● **Material for this exercise**:
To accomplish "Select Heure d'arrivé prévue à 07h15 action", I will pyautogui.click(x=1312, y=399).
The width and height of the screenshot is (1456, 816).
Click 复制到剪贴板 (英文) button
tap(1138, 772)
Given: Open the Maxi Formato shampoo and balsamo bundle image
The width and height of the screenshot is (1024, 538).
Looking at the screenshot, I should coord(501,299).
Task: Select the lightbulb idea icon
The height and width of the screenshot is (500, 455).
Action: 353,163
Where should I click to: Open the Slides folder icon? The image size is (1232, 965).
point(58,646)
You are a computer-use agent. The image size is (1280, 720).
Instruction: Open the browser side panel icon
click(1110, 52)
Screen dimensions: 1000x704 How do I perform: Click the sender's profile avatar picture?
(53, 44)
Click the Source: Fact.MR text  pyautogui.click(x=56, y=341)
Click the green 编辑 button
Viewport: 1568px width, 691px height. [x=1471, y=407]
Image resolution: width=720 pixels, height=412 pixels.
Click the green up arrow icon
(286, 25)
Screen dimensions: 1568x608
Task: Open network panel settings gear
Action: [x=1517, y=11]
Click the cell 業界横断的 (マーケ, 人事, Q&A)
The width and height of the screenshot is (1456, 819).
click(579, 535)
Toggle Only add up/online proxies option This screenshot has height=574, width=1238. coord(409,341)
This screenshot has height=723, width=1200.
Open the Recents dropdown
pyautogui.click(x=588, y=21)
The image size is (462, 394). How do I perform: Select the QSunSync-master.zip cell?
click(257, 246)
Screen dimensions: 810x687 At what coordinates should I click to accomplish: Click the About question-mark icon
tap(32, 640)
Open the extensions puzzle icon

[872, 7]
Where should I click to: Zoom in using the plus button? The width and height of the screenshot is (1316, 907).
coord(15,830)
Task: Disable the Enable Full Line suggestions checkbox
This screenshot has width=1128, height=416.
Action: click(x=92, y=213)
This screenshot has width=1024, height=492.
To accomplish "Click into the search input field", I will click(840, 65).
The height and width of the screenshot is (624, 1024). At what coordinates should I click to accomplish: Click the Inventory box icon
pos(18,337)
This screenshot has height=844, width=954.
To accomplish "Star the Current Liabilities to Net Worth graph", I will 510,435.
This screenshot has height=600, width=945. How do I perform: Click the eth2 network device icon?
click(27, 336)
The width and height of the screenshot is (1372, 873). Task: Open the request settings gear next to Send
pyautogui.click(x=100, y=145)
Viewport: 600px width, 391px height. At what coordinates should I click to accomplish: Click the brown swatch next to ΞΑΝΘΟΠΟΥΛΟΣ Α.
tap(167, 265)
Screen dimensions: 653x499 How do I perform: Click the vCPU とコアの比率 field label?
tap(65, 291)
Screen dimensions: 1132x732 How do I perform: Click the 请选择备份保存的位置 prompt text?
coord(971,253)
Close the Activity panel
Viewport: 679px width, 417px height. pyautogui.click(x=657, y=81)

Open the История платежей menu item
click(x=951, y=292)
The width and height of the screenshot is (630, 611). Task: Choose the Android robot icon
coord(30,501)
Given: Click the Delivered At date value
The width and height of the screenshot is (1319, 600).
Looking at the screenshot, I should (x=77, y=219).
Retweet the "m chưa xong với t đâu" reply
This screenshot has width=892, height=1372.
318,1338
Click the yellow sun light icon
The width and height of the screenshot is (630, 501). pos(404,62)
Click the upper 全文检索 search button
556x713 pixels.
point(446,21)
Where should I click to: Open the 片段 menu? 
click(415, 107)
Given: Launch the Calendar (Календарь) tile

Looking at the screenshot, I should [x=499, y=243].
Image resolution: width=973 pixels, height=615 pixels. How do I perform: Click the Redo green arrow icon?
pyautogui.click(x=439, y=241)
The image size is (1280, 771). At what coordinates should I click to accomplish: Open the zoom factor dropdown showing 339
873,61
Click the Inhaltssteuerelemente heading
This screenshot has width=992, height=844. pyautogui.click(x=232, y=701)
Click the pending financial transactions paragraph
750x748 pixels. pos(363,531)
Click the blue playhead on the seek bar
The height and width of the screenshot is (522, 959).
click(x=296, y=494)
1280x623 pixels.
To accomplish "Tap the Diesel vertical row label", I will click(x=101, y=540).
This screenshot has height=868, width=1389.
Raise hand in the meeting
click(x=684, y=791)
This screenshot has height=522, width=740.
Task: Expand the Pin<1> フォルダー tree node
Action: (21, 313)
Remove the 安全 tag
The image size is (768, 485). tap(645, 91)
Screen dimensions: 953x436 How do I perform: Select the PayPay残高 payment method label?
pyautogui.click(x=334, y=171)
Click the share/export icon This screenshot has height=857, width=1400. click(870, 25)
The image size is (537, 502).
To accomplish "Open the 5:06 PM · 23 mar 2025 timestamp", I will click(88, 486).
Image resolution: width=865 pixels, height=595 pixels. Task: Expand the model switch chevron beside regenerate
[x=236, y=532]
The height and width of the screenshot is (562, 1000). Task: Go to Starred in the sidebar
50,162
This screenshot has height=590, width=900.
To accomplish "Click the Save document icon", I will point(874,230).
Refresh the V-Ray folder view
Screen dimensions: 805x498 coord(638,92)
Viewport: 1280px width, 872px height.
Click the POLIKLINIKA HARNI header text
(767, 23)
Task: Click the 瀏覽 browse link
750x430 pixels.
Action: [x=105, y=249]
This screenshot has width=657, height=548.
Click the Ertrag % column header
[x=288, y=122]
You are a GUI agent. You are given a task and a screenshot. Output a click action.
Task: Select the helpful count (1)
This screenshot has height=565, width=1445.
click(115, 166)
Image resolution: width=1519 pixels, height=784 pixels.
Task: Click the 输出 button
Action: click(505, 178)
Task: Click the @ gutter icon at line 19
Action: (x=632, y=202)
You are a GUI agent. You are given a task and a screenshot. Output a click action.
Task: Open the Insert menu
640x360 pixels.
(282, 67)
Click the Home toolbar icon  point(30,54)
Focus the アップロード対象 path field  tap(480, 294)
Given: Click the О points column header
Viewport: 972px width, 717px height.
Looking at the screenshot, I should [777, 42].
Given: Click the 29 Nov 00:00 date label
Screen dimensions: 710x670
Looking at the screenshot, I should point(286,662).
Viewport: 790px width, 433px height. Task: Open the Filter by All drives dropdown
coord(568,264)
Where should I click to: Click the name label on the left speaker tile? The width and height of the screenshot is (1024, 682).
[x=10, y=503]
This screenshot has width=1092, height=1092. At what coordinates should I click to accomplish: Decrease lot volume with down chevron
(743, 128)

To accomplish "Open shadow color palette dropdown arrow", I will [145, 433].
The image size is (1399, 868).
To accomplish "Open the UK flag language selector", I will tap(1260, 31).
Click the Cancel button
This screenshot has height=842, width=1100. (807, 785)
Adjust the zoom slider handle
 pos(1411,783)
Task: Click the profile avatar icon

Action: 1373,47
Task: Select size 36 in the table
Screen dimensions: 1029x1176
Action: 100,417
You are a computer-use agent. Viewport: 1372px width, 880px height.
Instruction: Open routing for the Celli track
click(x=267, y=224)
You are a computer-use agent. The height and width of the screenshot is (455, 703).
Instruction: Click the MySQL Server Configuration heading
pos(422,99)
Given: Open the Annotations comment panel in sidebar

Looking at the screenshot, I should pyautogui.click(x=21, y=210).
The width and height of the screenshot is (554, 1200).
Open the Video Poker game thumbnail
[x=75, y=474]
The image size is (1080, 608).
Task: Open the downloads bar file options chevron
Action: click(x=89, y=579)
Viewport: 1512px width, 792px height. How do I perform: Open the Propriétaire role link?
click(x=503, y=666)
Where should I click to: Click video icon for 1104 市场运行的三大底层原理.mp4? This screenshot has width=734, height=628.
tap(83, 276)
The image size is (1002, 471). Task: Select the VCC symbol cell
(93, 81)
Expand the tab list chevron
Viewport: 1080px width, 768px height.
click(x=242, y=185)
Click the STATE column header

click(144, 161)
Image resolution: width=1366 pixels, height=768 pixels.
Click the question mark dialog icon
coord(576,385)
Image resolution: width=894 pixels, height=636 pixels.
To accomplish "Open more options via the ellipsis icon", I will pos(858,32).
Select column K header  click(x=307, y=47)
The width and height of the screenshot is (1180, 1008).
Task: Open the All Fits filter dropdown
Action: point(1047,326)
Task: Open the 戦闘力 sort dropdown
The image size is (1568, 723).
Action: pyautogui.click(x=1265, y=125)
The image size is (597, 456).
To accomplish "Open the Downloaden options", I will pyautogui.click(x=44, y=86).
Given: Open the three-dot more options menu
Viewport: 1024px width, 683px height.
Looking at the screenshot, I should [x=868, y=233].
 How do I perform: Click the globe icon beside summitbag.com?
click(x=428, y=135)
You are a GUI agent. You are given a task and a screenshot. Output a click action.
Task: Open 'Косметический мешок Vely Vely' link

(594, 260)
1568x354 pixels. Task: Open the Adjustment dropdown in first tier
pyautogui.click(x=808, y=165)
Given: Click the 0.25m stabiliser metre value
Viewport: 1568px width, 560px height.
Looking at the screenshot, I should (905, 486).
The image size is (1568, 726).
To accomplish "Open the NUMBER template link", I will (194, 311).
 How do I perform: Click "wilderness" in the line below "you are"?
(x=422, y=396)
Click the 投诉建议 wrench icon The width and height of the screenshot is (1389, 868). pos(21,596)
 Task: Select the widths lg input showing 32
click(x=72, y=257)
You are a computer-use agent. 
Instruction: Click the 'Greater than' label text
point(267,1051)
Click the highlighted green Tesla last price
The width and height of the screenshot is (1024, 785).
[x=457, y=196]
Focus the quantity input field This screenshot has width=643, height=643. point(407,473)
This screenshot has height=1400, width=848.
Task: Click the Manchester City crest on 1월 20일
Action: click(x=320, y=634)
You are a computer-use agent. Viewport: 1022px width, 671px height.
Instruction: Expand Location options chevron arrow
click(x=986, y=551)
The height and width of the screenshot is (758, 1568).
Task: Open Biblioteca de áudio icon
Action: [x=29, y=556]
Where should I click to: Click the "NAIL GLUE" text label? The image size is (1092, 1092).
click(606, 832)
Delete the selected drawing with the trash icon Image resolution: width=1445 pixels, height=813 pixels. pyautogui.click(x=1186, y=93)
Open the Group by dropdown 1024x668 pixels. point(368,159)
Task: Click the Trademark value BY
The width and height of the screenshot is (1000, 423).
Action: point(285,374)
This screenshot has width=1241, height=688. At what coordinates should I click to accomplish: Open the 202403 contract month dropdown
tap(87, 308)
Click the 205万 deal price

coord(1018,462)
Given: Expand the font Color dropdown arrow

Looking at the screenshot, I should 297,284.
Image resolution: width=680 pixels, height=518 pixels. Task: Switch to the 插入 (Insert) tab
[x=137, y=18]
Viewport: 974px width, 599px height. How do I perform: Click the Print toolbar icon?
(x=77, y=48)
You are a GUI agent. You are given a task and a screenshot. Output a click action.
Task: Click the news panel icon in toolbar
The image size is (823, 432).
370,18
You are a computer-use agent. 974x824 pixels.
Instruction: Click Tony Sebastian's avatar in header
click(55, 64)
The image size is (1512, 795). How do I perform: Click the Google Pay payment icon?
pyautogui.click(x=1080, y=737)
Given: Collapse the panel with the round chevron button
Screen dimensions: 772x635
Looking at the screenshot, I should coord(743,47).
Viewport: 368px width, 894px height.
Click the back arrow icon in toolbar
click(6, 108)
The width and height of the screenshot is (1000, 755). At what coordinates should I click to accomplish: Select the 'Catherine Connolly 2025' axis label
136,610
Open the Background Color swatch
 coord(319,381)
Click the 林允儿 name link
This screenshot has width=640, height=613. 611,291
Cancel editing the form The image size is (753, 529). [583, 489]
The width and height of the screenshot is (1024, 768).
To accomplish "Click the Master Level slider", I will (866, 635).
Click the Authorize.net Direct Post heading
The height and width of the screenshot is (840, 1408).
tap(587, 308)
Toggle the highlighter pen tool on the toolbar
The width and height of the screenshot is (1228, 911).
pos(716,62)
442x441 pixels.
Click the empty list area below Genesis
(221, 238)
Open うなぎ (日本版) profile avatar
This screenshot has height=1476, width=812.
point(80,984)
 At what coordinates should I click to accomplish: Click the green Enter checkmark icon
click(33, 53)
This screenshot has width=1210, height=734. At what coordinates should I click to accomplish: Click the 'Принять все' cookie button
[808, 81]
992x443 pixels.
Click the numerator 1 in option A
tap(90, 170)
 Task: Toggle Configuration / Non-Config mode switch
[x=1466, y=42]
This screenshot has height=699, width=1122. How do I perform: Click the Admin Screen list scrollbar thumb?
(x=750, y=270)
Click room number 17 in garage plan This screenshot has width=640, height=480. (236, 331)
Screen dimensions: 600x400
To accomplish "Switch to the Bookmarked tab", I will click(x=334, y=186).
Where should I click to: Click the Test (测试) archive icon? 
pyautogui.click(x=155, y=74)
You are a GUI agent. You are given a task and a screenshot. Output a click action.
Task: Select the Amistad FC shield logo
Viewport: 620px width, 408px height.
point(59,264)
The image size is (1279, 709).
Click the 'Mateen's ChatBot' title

● **What is being asked**: For each line above that contains "value", make a copy.

● **Final answer**:
Given: Click the Delivered At date value
Given: Click the 0.25m stabiliser metre value
Task: Click the Trademark value BY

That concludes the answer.